While reading this book, it was the sheer volume and decorative range of exhibition bedrooms that piqued my interest.  There were bedrooms for women (Genauer noted that French decoration and art "has always been Woman", with 1930s-era Frenchwomen preferring "modern furniture that is a little more flamboyant and a little less functional" in their bedrooms,) as well as for the men (the author wrote that Dickens "dubbed that masculine sanctum sanctorum reserved for the busy leisure of tobacco and books and meditating on life, 'The Growlery'").  Children and toddlers were not overlooked, with some pretty spiffy model nurseries having been designed to inspire both parents and their little ones.  Even the infirm got a model room that was addressed to their needs.

If only the photos were in color, we might be able to experience seeing these rooms as the myriad exhibition visitors did back in the late 1930s.

For the women:

One of the bedrooms on display at the 1937 Paris Exposition of Arts and Techniques. Note the unusual wall shelves to the left, which held pots of feminine, cheery flowers.

No surprise here that this luxuriously-appointed bedroom appeared at the Paris Exposition. Much of the furniture, including the bed, was made of laced metal accented by glass leaves. The floral motif was continued on the rug as well as the upholstery and bed curtain.

Although I think that a man might have been comfortable sleeping in this bedroom, the decor seems meant for a woman. As striking as the decor is in this Paris Exposition room, it's the room's massive scale that is more impressive.

Yet another Paris room, this one accented in quilted satin. Genauer included this room as an example of the "dressmaker touch".

For the men:

The author deemed this masculine bedroom "one of the most effective rooms in all the Exposition."  The room was meant to be a chamber for sleeping as well as a study.

Again, at the Paris Exposition.  In this bedroom for a man, white leather was chosen to cover the beds' head and foot boards and the fronts of cabinets.  Genauer wrote that "leather somehow is a traditionally virile material."

For a couple:

This bedroom, which was exhibited at the World's Fair exhibition at Bloomingdale's, was decorated by Count Alexis de Sahknoffsky.  In typical American fashion, there were electronic bells and whistles added to the single headboard: radio and reading lights.  I have to say that I find this room rather lackluster.

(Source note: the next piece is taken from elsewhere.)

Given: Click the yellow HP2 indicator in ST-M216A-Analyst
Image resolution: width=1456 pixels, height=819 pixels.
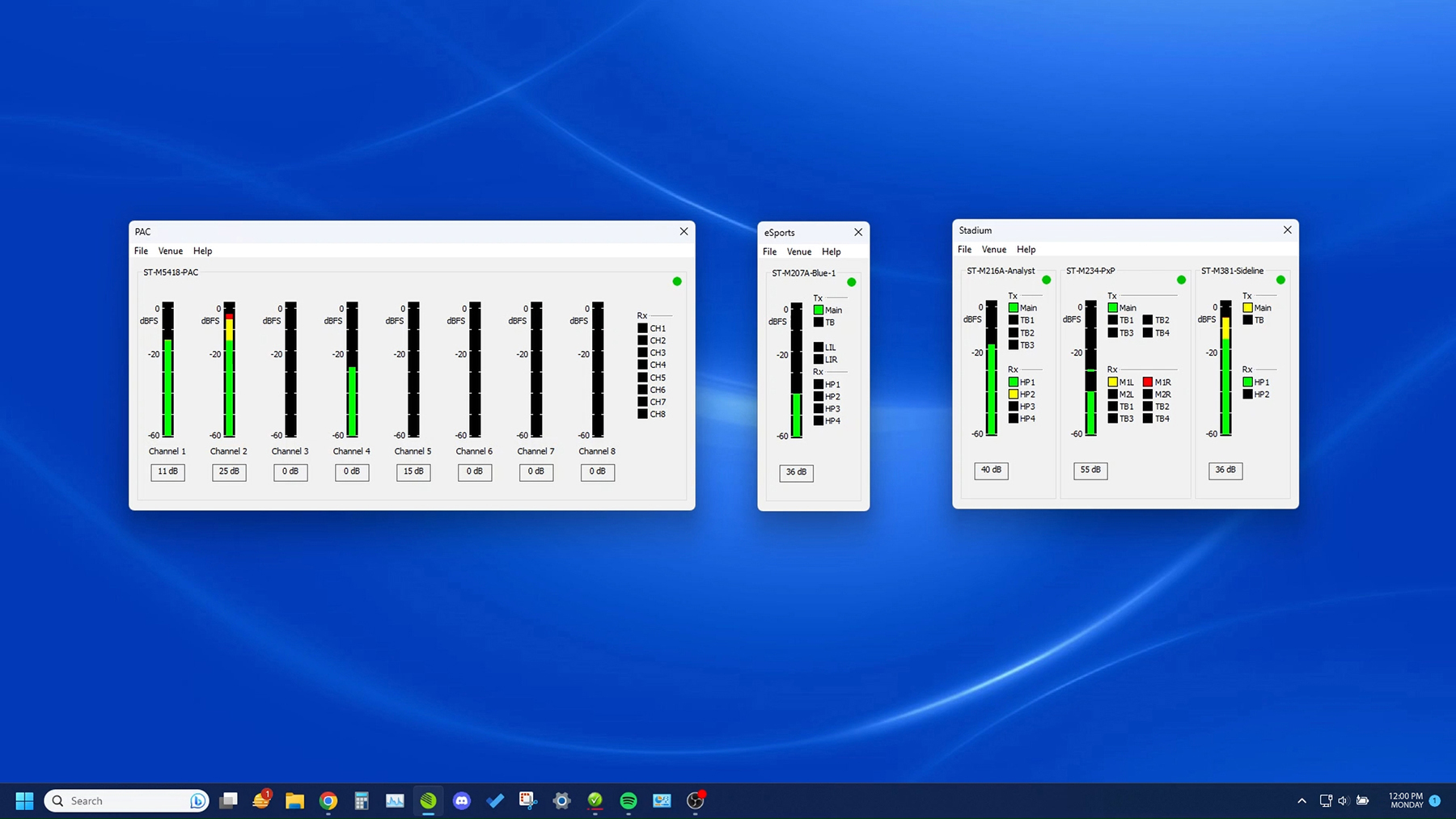Looking at the screenshot, I should 1013,394.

The book makes no mention of where this room was exhibited.  Nevertheless, this bedroom is a mix of curvy and angular lines, thus making it appropriate for both a man and a woman.

For the children:

A child's nursery where the painted wall decorations added a dash of whimsy.

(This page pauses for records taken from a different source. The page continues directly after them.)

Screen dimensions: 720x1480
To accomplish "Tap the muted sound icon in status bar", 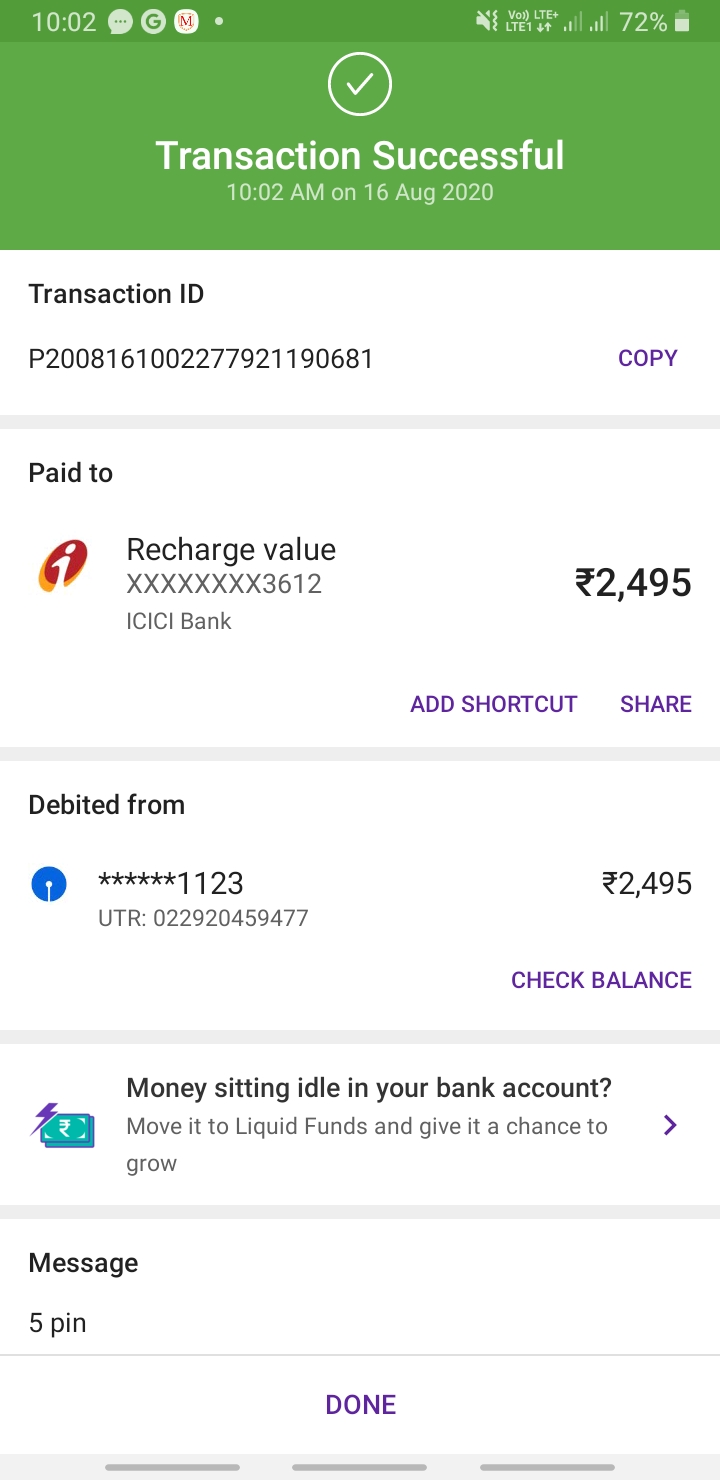I will point(487,21).
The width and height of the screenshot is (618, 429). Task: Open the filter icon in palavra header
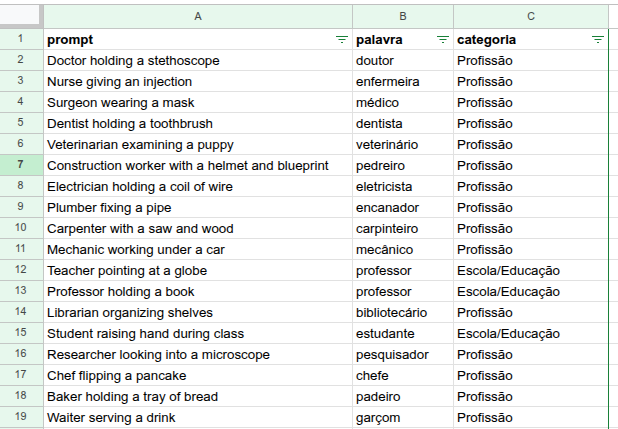point(443,39)
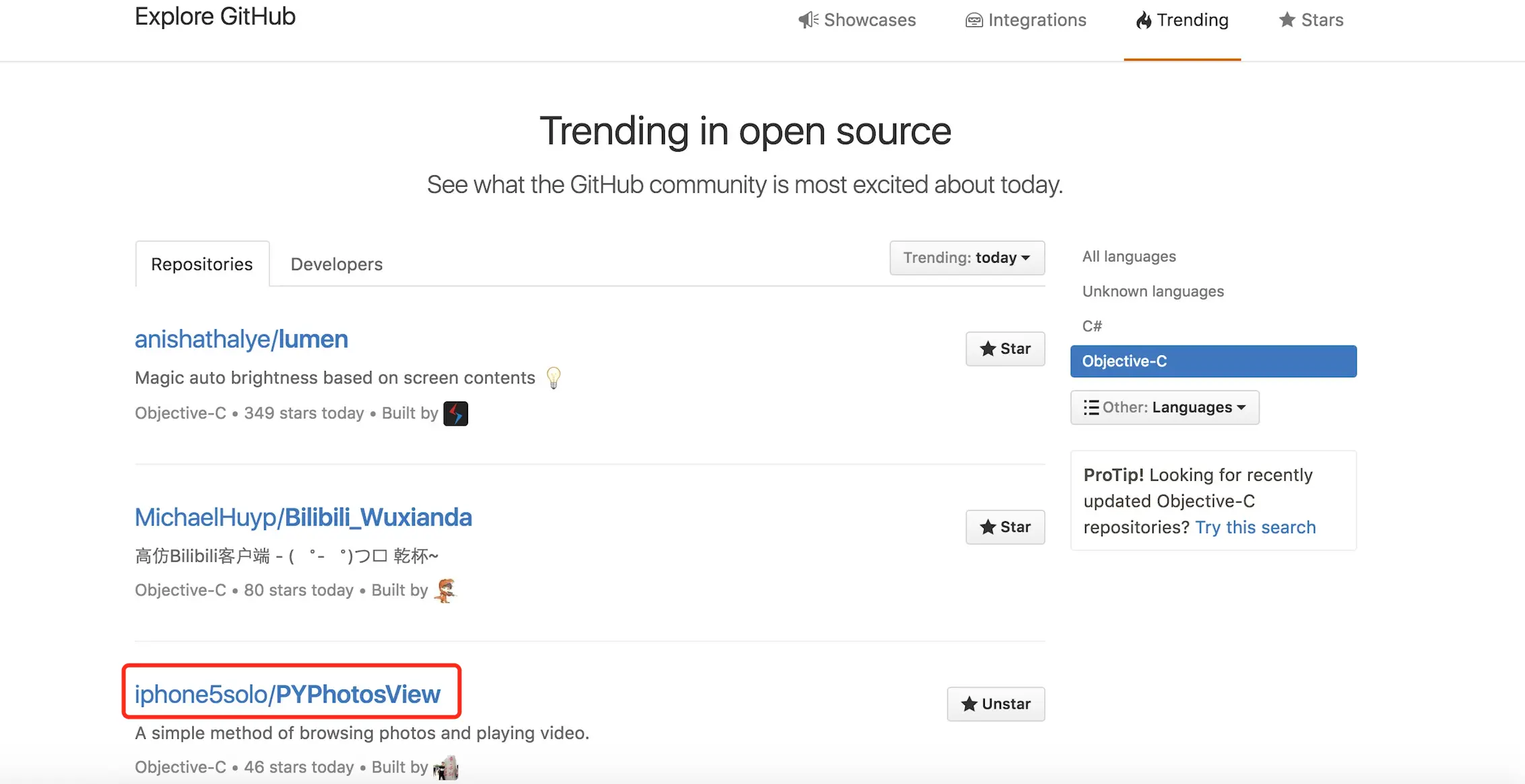Star the anishathalye/lumen repository
1525x784 pixels.
(x=1005, y=349)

Of this French modern nursery, Genauer wrote, "No frills or furbelows bedizen this modern nursery- instead, it is decorated with simple, sturdy furniture and gay, imaginative accessories."

In Paris, a ship-themed boy's room had a bed suspended from the ceiling with rope.  The book's text notes that the bed was also sanitary as it allowed air-flow beneath the bed.  Hygiene and easy housekeeping were often selling-points of modern decoration.

For the sick and infirm:

According to Genauer, "Modern design can bring beauty even to a hospital room as this one." This room, which, as you probably guessed, was part of the Paris Exposition, would be entirely impractical in today's hospitals with their spartan (and often germy) rooms. Still, this type of room, and especially the chic metal bed, could actually make a hospital stay halfway tolerable.